[Recorded data — start]
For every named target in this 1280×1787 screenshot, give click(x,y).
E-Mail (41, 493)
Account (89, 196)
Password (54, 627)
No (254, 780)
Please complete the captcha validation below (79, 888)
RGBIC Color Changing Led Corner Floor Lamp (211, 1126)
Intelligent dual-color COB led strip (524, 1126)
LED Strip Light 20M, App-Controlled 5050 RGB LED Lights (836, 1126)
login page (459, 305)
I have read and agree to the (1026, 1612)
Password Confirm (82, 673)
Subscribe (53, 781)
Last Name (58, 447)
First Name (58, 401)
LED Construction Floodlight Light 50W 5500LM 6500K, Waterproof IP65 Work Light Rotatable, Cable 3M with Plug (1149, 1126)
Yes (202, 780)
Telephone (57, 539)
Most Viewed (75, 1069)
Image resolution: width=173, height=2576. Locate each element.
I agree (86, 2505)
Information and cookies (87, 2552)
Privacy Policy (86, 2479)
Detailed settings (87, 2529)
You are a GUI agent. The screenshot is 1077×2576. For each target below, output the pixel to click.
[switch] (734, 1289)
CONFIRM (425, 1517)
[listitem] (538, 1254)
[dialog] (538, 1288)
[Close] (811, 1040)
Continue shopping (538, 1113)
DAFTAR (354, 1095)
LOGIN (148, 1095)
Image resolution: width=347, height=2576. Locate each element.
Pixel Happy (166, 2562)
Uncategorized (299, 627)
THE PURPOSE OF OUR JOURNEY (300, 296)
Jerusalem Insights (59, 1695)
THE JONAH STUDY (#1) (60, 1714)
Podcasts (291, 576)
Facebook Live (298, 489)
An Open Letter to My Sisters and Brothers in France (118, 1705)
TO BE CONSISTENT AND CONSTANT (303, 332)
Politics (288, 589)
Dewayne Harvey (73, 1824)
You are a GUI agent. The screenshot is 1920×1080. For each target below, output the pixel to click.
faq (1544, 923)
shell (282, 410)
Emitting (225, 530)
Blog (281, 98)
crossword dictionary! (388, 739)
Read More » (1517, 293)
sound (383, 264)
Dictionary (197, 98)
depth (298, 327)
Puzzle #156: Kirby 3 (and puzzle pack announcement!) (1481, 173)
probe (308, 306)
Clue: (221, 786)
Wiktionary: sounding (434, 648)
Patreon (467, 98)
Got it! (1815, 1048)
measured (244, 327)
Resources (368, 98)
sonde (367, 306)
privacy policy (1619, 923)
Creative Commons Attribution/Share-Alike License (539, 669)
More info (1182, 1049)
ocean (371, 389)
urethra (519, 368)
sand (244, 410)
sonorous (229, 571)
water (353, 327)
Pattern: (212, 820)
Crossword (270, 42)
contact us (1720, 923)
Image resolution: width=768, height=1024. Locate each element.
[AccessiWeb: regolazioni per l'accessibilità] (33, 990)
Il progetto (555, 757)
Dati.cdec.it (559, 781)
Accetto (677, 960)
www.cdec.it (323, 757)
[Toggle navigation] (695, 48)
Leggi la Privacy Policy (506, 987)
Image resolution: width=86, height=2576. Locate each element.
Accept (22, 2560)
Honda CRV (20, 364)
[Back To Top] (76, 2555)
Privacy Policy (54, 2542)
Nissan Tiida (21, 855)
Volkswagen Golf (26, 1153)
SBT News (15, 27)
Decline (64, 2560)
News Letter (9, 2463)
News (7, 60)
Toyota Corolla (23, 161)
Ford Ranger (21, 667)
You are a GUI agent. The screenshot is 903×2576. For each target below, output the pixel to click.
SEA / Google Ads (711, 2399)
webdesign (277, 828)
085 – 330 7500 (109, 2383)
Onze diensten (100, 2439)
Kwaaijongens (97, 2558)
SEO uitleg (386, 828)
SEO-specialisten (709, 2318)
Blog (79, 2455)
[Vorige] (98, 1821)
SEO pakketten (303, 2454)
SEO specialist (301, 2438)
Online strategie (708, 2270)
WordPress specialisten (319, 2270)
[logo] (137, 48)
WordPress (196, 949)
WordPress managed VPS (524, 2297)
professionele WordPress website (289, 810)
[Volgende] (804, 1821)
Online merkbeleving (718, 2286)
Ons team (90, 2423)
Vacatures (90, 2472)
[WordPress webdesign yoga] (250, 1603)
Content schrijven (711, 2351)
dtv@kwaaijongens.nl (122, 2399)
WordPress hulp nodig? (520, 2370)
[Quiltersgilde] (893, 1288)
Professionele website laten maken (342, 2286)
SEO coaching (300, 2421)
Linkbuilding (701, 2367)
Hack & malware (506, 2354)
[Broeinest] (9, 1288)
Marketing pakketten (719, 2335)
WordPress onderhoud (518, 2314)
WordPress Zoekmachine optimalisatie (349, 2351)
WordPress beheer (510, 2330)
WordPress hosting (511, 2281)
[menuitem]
[Recorded data — finish]
Directions for this task —
Please go through the data above and copy every line that has the word "click".

Solution below —
For every named target in this 1280×1787 screenshot, give click(x,y).
You are a GUI agent. The screenshot is 1077×2576. For each target below, output the pixel to click.
You are a GUI agent. The screenshot is 1920×1080. For each target below, output the pixel to click.
You are a GUI agent. The screenshot is 903×2576. For each target below, output the pixel to click.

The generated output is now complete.